With respect to reporting and recommendations,
i.
to prepare any report or other disclosures, including any recommendation of the Audit Committee, required by the rules of the SEC to be included in the Company's annual proxy statement;
ii.
to review and reassess the adequacy of this Charter at least annually and recommend any changes to the full Board of Directors; and
iii.
to report its activities to the full Board of Directors on a regular basis and to make such recommendations with respect to the above and other matters as the Audit Committee may deem necessary or appropriate.

Committee Structure and Operations
The Audit Committee Chair is designated by the Company's Board of Directors. The Audit Committee shall meet once every fiscal quarter, or more frequently if circumstances dictate, to discuss with management the annual audited financial statements and quarterly financial statements, as applicable. The Audit Committee should meet periodically with management, the third party engaged to perform the internal audit function and the independent auditors to discuss any matters that the Audit Committee or any of these persons or firms believe should be discussed privately. The Audit Committee may request any officer or employee of the Company or the Company's outside counsel or independent auditors to attend a meeting of the Audit Committee or to meet with any members of, or consultants to, the Audit Committee. Members of the Audit Committee may participate in a meeting of the Audit Committee by means of conference call or similar communications equipment by means of which all persons participating in the meeting can hear each other.

Delegation to Subcommittee
The Audit Committee may, in its discretion, delegate all or a portion of its duties and responsibilities to a subcommittee of the Audit Committee. The Audit Committee may, in its discretion, delegate to one or more of its members the authority to pre‑approve any audit or non‑audit services to be performed by the independent auditors, provided that any such approvals are presented to the Audit Committee at its next scheduled meeting.

Resources and Authority of the Audit Committee
The Audit Committee shall have the resources and authority appropriate to discharge its duties and responsibilities, including the authority to select, retain, terminate, and approve the fees and other retention terms of special or independent counsel, accountants or other experts and advisors, as it deems necessary or appropriate, without seeking approval of the Board or management. The Committee will have full access to the Company's books, records, facilities, and personnel. The Committee has the authority and available funding to perform or supervise special investigations and to incur administrative expenses in connection with fulfilling its obligations. The Committee will have the sole authority to approve fees and related terms of such engagements for outside experts.

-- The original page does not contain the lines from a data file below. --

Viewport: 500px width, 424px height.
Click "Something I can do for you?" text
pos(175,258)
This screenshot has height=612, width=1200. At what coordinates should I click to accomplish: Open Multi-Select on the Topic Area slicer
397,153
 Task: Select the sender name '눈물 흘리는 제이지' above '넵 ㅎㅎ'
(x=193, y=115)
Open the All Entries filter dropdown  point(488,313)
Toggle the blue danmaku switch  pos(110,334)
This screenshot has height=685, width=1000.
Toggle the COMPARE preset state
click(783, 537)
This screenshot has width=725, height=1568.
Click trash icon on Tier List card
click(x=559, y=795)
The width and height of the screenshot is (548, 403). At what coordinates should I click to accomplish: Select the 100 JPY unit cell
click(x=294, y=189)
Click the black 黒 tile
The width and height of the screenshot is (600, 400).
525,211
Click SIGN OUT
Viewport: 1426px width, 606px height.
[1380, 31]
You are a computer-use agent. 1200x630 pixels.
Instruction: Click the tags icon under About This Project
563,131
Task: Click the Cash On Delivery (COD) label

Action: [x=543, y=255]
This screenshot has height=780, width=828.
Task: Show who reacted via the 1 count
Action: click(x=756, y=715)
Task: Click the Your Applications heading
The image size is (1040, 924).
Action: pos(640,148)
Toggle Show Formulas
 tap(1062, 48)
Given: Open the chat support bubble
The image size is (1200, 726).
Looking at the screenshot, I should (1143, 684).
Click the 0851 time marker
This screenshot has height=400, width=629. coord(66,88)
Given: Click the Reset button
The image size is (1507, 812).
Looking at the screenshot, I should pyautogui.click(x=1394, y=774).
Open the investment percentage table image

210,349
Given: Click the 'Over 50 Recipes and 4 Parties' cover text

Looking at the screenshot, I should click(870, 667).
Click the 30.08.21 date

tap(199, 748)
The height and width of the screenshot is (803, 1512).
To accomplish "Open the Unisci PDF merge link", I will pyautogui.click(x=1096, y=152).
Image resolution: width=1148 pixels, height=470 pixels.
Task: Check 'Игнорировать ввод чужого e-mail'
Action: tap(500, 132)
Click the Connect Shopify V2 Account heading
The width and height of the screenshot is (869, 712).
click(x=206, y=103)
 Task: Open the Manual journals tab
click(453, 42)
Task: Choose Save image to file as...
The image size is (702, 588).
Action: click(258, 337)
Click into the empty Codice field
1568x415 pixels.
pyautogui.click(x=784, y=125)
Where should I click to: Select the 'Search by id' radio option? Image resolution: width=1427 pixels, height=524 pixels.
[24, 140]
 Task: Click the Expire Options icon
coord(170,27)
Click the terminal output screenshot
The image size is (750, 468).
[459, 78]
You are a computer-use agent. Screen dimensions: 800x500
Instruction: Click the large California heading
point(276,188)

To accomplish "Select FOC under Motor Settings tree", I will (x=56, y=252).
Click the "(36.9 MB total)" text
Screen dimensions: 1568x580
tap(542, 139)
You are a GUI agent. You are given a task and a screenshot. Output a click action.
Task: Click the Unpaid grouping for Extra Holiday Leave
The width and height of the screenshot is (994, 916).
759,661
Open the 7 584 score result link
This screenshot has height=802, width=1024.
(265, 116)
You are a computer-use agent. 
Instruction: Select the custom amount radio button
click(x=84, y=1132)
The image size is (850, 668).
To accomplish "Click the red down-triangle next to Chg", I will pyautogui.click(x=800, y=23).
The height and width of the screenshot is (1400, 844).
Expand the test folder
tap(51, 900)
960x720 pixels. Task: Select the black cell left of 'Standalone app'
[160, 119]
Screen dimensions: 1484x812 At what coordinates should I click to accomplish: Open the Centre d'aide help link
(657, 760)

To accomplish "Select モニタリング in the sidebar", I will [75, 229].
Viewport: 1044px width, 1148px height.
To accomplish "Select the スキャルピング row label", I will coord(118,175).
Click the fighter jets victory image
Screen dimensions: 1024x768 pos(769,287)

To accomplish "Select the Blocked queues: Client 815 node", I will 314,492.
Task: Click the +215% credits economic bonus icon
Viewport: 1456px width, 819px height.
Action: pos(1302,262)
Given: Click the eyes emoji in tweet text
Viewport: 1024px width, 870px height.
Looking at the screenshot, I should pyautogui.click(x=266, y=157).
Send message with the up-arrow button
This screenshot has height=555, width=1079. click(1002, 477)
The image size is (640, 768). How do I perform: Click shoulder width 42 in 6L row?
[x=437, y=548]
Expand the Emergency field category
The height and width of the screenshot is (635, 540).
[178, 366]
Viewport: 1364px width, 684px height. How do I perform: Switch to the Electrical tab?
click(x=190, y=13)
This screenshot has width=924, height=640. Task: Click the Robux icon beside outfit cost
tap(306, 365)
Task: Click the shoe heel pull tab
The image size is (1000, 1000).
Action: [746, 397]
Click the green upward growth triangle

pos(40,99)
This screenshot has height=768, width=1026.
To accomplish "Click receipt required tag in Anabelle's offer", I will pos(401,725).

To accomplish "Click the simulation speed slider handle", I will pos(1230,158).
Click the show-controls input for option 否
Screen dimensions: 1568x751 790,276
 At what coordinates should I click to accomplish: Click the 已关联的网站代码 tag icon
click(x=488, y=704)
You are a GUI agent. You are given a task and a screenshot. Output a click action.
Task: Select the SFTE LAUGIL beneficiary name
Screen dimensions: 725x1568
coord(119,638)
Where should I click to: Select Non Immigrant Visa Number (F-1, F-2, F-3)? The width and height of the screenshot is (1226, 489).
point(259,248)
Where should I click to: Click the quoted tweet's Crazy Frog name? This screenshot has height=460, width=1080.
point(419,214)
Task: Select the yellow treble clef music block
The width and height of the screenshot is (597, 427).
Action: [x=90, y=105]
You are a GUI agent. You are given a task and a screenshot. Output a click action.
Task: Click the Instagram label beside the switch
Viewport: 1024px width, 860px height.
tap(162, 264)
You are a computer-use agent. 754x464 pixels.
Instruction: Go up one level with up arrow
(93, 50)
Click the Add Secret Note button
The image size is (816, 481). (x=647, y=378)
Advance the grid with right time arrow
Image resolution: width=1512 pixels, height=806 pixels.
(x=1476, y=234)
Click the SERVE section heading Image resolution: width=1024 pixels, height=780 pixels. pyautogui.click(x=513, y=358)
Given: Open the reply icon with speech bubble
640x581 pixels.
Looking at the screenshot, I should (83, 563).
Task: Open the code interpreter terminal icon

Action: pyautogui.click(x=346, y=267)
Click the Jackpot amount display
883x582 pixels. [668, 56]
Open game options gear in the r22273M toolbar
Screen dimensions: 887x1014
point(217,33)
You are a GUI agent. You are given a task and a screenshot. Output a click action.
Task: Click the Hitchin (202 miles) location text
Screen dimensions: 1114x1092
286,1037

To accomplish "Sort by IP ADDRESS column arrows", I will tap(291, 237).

The Company shall provide for appropriate funding, as determined by the Audit Committee, in its capacity as a committee of the Board, for payment of:
1.
Compensation to the independent auditors and any other public accounting firm engaged for the purpose of preparing or issuing an audit report or performing other audit, review or attest services for the Company;
2.
Compensation of any advisers employed by the Audit Committee; and
3.
Ordinary administrative expenses of the Audit Committee that are necessary or appropriate in carrying out its duties.